Dating a high-powered trial lawyer must be nothing short of exhausting, although an exception could be made if they cut as fine a figure as Crime Without Passion star Claude Raines – in Arrow collars, shoes by Florsheim, and dialogue by Ben Hecht and Charles MacArthur. A sharky shyster with a gardenia boutonniere, Raines' Lee Gentry, Esq. waltzes through this fugitive crime drama in a perfume of double-talk and derision, saving New York's most notorious – and well-heeled – criminals from the long arm of the law.
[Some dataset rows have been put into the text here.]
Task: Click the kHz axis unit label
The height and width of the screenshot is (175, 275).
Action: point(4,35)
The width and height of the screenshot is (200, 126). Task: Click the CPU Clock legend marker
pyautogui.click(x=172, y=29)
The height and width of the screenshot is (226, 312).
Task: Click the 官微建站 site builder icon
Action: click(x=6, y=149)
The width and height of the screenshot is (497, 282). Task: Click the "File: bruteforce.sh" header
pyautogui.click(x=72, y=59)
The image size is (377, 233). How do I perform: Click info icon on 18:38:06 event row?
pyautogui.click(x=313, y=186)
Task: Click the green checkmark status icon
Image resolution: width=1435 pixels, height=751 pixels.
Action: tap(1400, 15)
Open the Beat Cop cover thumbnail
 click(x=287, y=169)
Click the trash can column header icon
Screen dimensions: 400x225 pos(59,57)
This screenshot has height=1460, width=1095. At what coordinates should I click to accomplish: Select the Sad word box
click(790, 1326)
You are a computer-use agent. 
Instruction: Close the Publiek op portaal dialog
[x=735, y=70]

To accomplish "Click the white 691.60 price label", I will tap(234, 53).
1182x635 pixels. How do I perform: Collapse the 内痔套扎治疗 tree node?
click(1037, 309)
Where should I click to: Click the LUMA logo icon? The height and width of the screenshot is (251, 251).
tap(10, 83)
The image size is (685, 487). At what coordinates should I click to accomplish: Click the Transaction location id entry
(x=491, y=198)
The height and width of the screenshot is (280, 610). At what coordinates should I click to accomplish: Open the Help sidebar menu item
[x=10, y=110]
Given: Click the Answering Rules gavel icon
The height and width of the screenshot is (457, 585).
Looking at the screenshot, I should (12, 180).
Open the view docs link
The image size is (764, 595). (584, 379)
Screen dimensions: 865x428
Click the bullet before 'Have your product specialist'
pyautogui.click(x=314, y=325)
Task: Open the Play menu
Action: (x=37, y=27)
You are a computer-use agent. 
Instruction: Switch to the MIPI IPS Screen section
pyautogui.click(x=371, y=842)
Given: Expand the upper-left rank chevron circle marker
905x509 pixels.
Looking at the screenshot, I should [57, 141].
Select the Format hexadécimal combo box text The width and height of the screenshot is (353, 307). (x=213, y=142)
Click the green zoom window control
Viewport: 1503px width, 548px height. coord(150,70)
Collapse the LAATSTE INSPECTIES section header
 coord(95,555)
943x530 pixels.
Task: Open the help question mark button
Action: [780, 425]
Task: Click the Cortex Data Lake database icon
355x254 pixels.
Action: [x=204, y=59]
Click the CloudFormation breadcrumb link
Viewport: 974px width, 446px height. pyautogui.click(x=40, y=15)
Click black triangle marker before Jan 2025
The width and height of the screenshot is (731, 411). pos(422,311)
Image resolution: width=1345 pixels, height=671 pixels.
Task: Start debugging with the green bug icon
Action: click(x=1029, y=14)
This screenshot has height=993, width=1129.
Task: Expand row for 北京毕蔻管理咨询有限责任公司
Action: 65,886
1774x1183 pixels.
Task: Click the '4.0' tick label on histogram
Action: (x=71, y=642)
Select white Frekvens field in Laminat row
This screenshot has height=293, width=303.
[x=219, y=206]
While addressing the bar, Gentry poses like a chanticleer, showering judge and jury with a give-and-take delivery of stentorian declarations and purring spiel. Cocksure and confident, he careens from the courtroom to the bedroom on winged loafers, unfettered by anything resembling a moral compass. And would you believe, ladies, he's [practically] single – tawdry love triangle notwithstanding?
After an act or two of cursory melodrama, Hecht and MacArthur's screenplay veers sharply into pulpy procedural territory, presenting Gentry's dirty laundry as "people's exhibit 'A'." Torn between a lusty brunette cabaret singer and a slim, blonde deb, it was only a matter of time before Gentry's roaming eye and silver tongue came back to bite him in the – well, you know. Mercifully, judgement is reserved largely for our pencil-mustachioed anti-hero; credit is due Messers Hecht and MacArthur for leaving Gentry's fawning female victims relatively unscathed.